DATA LINES =>
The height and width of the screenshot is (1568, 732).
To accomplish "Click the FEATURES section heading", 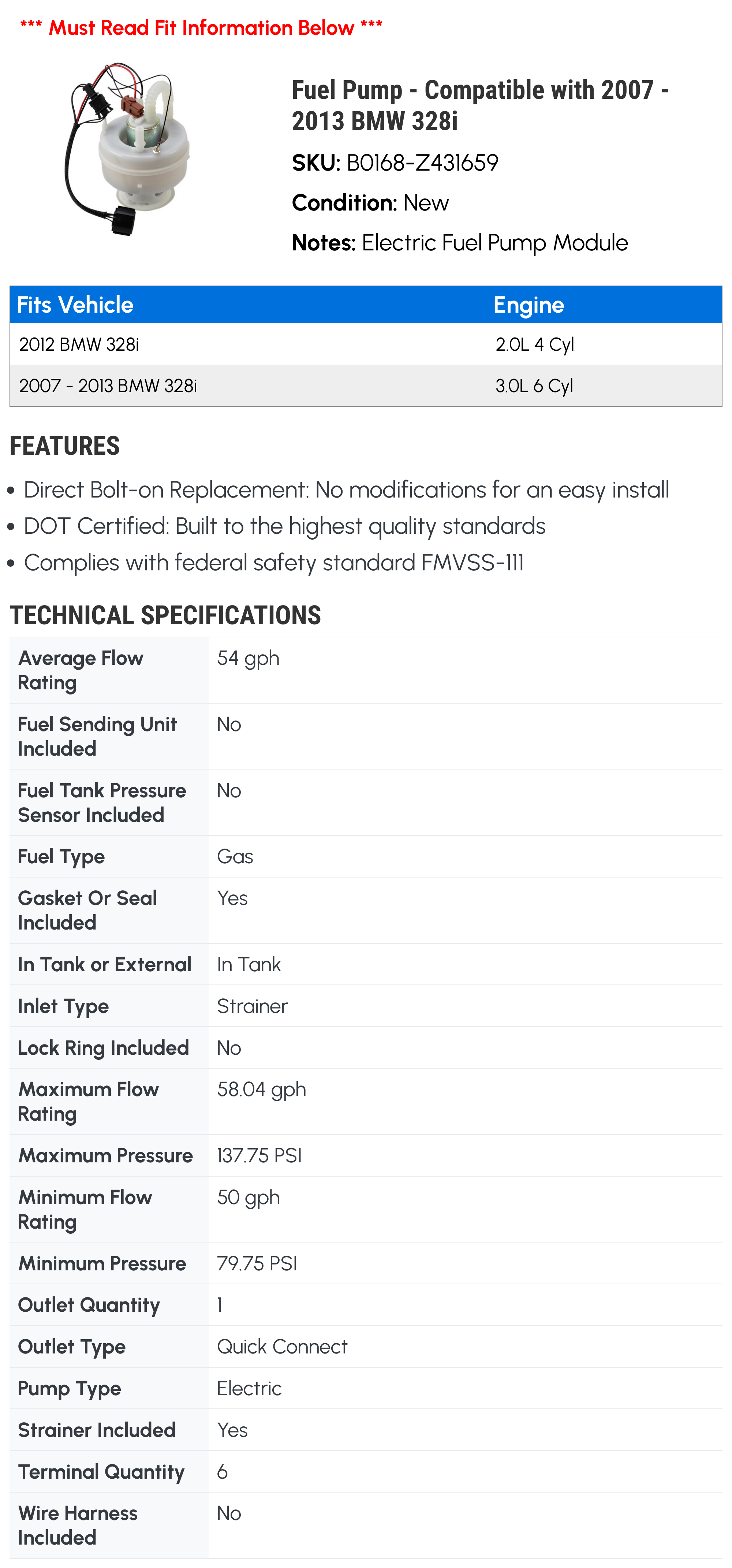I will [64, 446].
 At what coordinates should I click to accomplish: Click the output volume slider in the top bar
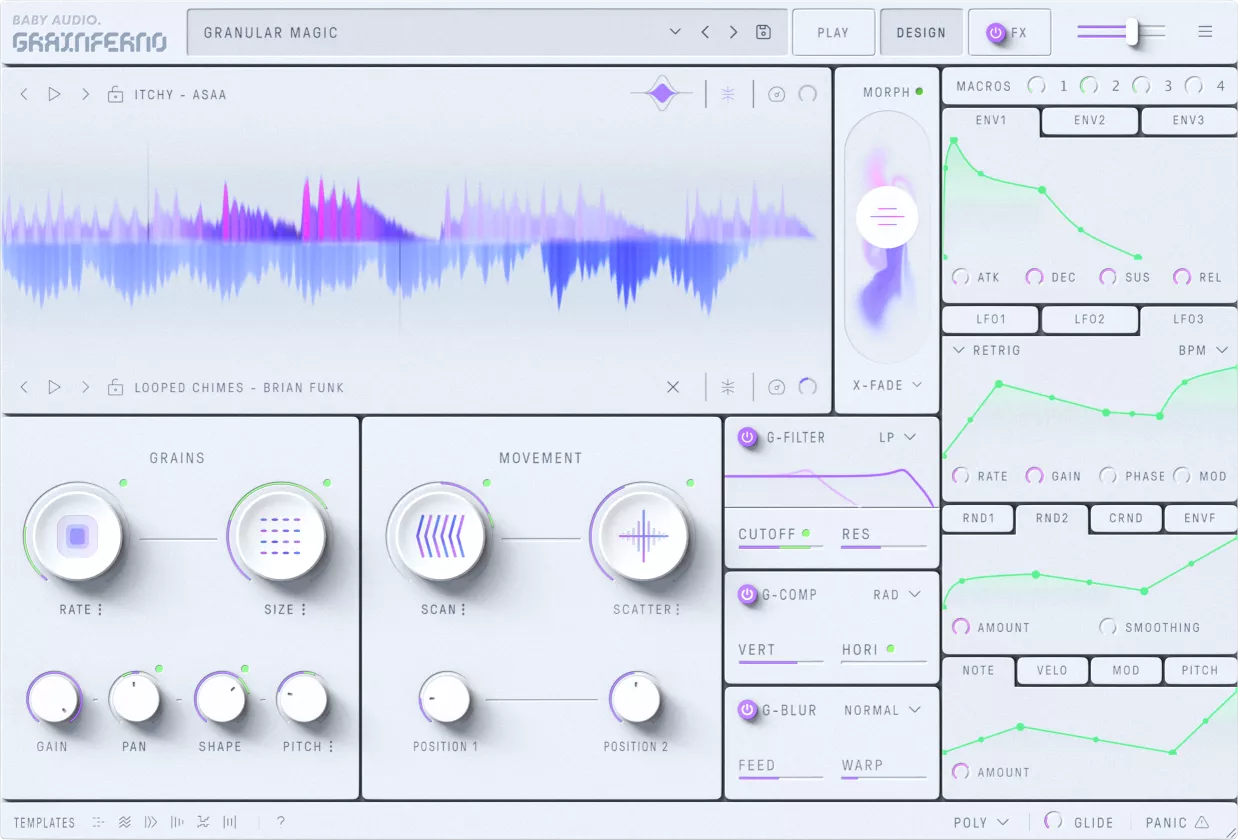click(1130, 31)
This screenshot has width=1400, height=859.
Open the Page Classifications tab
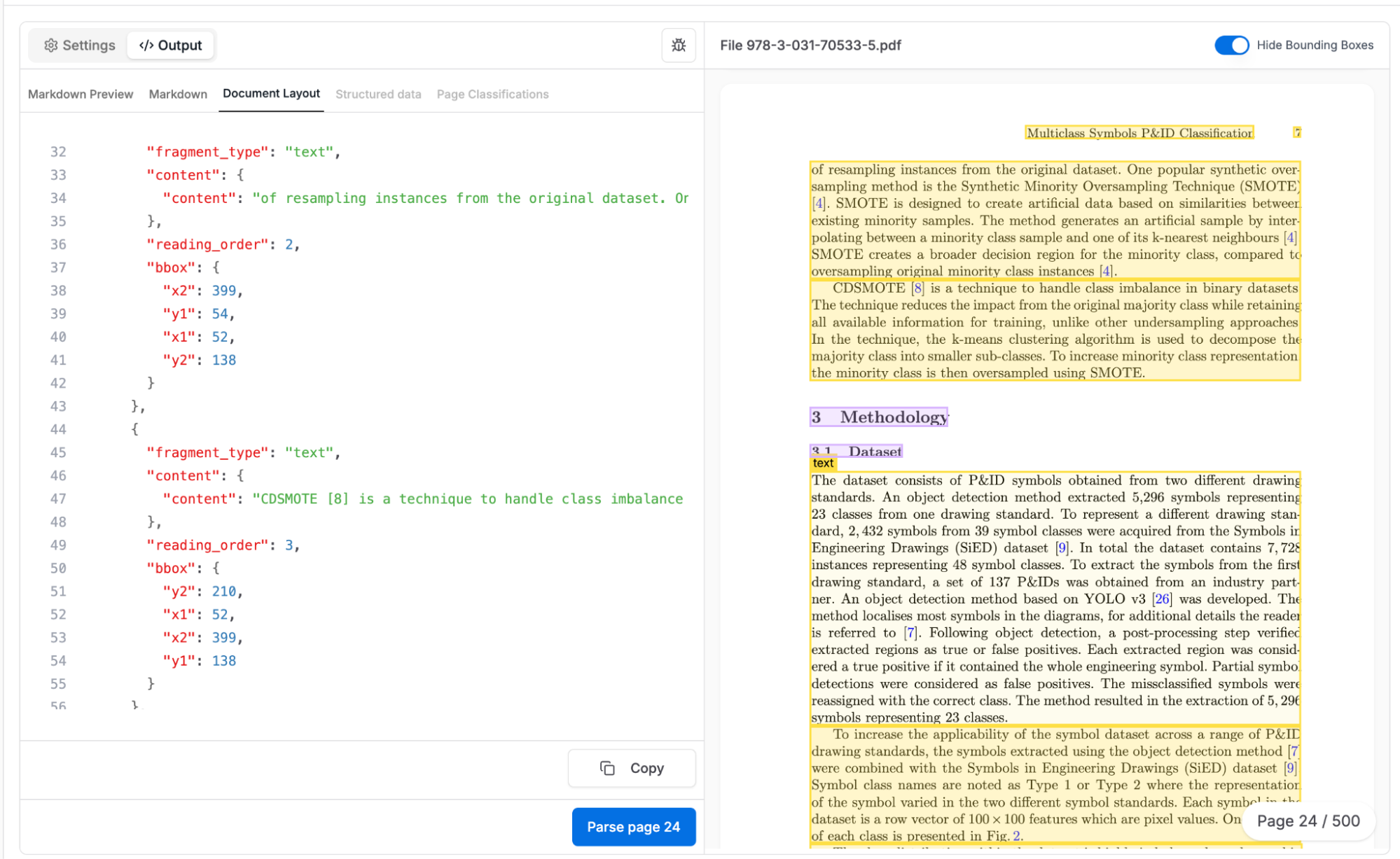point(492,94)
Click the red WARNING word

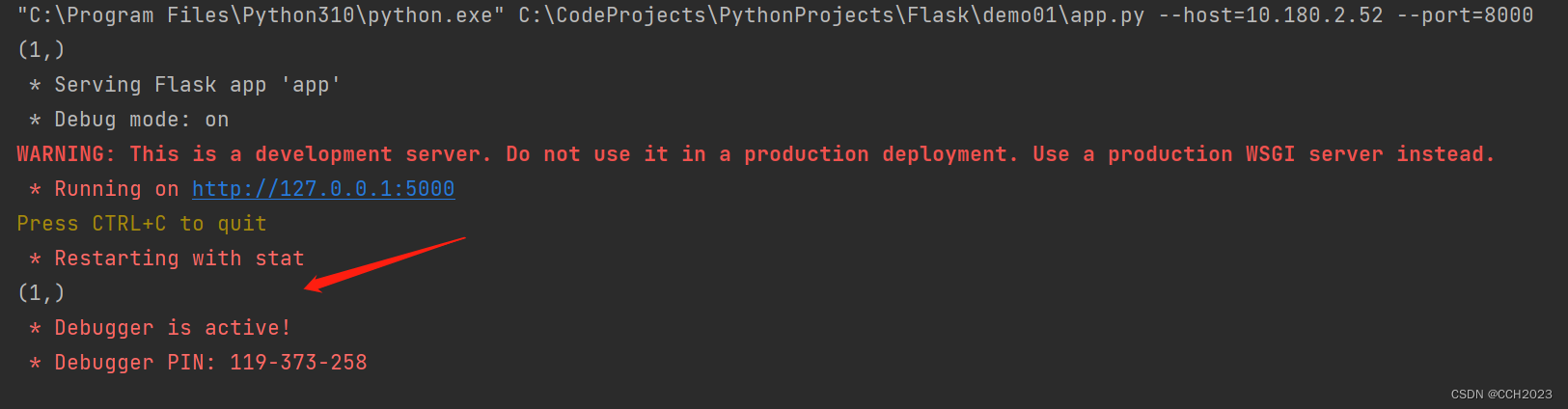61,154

PROBLEM STATEMENT => Reproduce word for word the material above, beginning with the line that contains "This screenshot has width=1400, height=859." and continuing through the end of the material. Leave the pictures out of your reproduction.

ANSWER =>
This screenshot has width=1400, height=859.
Open the Page Classifications tab
point(492,94)
Click the red WARNING word

61,154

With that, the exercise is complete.